+++ SELECTED EXTRACT +++

A large percentage of Merced County residents are concerned about obesity, according a first-ever Field Poll of voters in rural counties throughout California.
Ninety-two percent of county voters described obesity as a "serious problem," and 84 percent agree that neighborhoods play a role in people's risk for obesity, according to the poll. It found that voters strongly support community action to prevent obesity.
"What I found promising is that Merced County voters do see the value of preventing chronic disease," said Cindy Valencia, supervising health educator for the county's public health department.
Data show that 55 percent of Merced adults and teens are overweight or obese, according to the public health department.
Twelve rural counties were included in the poll as part of an initiative funded by the Centers for Disease Control and Prevention, and the Public Health Institute, Valencia said.
Merced County received $1.2 million over five years under the initiative to implement community action plans to help reduce the risk for obesity among county residents, she said.
"We need to ask ourselves what are the things that we can do both as individual, entity, community group or business, to create an environment to support physical community engagement," Valencia said.
The poll found that 91 percent of county voters support improving access to fresh drinking water in parks, schools and public buildings, and 91 percent recognized that added sugar in beverages increase a person's chance of becoming overweight or obese.

+++

• _ACTIVITIES_:
1. Write out the passage of the Merced County obesity poll article starting with "Merced County received" and going on through "overweight or obese.", word for word.
2. Carry on with the Merced County obesity poll article, picking up after its final sentence.

+++ INFORMATION GIVEN +++

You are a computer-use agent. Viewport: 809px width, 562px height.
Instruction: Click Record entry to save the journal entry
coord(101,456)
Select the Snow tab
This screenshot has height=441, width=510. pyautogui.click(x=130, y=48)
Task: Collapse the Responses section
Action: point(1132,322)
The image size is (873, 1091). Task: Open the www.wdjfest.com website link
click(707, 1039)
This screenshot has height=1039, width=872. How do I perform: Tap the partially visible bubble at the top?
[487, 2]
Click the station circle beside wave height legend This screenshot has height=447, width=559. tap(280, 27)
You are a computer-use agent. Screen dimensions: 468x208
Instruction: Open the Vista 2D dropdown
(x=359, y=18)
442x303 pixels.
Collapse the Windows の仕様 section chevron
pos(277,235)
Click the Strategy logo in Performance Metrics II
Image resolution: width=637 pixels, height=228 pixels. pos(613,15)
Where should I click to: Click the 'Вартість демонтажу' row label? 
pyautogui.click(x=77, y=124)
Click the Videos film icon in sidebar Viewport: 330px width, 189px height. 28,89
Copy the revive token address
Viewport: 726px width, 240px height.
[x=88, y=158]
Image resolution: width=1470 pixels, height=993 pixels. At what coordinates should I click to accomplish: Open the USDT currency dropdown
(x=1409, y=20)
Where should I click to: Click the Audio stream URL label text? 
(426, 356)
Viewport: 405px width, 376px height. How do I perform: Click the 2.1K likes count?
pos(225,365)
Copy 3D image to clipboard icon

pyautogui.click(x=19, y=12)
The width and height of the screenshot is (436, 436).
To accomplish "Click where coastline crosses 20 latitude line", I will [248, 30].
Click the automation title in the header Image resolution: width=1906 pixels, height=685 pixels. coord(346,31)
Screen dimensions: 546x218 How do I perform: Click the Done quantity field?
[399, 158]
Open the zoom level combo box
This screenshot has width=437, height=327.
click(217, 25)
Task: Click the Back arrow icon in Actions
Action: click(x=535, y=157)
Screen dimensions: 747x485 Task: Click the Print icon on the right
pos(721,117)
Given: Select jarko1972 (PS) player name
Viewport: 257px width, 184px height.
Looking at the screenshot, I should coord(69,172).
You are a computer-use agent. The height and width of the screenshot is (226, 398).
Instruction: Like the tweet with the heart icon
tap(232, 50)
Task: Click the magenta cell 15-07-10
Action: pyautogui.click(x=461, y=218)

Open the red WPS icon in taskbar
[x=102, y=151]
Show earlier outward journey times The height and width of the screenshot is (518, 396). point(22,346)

+++

• _ANSWERS FOR THE TASKS_:
1.
Merced County received $1.2 million over five years under the initiative to implement community action plans to help reduce the risk for obesity among county residents, she said.
"We need to ask ourselves what are the things that we can do both as individual, entity, community group or business, to create an environment to support physical community engagement," Valencia said.
The poll found that 91 percent of county voters support improving access to fresh drinking water in parks, schools and public buildings, and 91 percent recognized that added sugar in beverages increase a person's chance of becoming overweight or obese.

2.
Ninety-three percent recognized the risk for type 2 diabetes, the poll found.
The California for Health leadership team in Merced County will have a meeting Wednesday to identify goals for creating healthier communities.
For example, the team will consider ways to increase access to healthier beverages and physical activities, and will examine wellness policies at schools, Valencia said.
"I think it's going to take for us really working together to help our children and the adults in our community be healthy," she said. "It will require a comprehensive approach."
Public health officials are working in south Merced, Winton and Livingston as part of the initiative, Valencia said. They hope to spread out to other communities throughout the county in coming years.
Claudia Corchado, program manager for the Merced County Central California Regional Obesity Prevention Program, couldn't be reached for comment Wednesday.